> **STATED EXERCISE**
Copy out each line in the records below that contains the word "what". Case counts.

> **RECORDS PROVIDED**
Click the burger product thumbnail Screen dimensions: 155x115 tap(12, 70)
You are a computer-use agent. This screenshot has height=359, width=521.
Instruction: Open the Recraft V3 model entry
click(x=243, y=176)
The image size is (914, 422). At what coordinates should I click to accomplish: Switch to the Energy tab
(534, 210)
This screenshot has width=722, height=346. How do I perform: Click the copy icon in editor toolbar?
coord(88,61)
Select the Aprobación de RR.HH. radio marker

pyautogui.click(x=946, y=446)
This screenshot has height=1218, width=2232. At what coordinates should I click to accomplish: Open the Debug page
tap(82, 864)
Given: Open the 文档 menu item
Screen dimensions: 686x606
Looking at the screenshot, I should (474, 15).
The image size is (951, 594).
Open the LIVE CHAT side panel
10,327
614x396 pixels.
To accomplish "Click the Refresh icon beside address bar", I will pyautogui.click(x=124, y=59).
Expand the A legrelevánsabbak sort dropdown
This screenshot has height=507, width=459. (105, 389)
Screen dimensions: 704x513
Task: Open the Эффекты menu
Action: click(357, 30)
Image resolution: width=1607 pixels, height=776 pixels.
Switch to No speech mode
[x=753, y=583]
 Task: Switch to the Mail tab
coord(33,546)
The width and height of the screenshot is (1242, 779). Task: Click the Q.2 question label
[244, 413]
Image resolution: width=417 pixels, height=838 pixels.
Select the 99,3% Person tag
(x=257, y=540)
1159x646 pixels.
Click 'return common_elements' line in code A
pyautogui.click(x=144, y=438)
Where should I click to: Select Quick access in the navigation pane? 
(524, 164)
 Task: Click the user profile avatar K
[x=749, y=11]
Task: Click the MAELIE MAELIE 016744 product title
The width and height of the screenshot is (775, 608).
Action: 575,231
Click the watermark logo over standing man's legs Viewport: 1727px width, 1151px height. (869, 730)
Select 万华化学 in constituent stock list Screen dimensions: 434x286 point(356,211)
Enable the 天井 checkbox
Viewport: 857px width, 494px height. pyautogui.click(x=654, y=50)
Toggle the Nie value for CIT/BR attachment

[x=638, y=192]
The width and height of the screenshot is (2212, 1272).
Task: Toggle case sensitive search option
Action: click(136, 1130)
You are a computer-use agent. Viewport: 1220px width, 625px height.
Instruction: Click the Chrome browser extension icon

> **SOLVED EXERCISE**
The image size is (914, 422). At what coordinates should I click to accomplish: Switch to the Energy tab
This screenshot has height=1218, width=2232. At what coordinates should I click to accomplish: Open the Debug page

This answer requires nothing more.